On Tuesday 24 November 2015 15:10:12 Bart Warmerdam wrote:
On a system with a load of about 500-600 URI/sec I see some unexpected behaviour when using "aio threads" option in the configuration.
System setup: The system runs on RHEL6.6 with 3 workers running nginx 1.9.6 with thread support. Content is cached and populated by a proxied-upstream. The cache location is a tmpfs file system with more then enough space at all times. Proxy buffer size 8k. The output buffer is default (no config item, so 2 32k). Keepalive timeout 75s. Sendfile is enabled.

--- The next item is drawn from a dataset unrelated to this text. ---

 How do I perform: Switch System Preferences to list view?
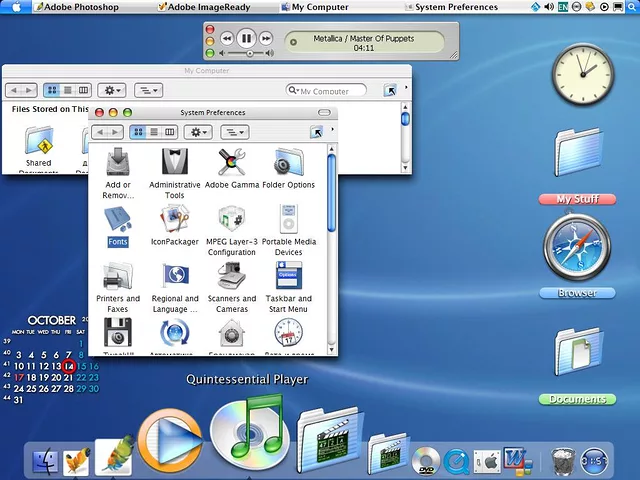click(x=154, y=132)
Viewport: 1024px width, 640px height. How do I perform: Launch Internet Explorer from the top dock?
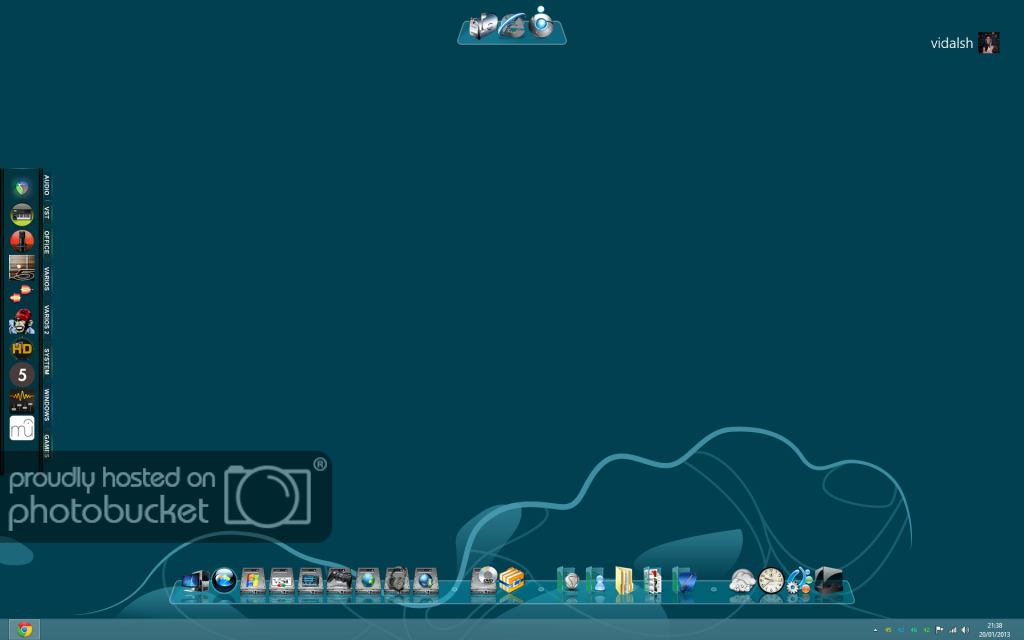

Seen behaviour: On the WAF in front of this system I see occasional hangs on resources (mainly larger files like js, jpeg, ..). Seen in the WAF log is that this WAF waits for the transfer to be completed until nginx closes the connection at the keepalive time of 75s. In the nginx access.log I see the entry served from cache (upstream server '-') with the correct content length. In the tcp dump I see the response of this call to contain a content-length header with the correct length, a server time header over 1 minute older then the tcpdump timestamp (all servers are ntp-connected). The served jpeg is half-way in its cache lifetime at that time and there are previous served entries from cache without incomplete transfers. In the tcp dump the jpeg file starts to differ from the original after 32168 bytes and misses 8192 bytes after which the remaining content is served (which is identical to original). From the tcpdump I can extract the file which is missing 8192 bytes.
We have also a dump when during the proxied call this same behaviour was seen. The upstream call is started to get a jpeg from the origin. After a few packets the data is sent to the WAF. The complete upstream file is retrieved (can be validated in the tcpdump that the jpeg is complete and correctly retrieved), but not all the data is sent to the listening socket to the WAF.
If I change the setup to "aio on" or "aio off" this behaviour is not seen. This is the only change in the configuration between the tests. It looks like this behaviour only affects bigger files. I have not seen this effect on small files or proxied responses.
Does anyone have the same experience with this option. And what is the best way to proceed in tracing this?
Could you provide the debug log? http://nginx.org/en/docs/debugging_log.html
wbr, Valentin V. Bartenev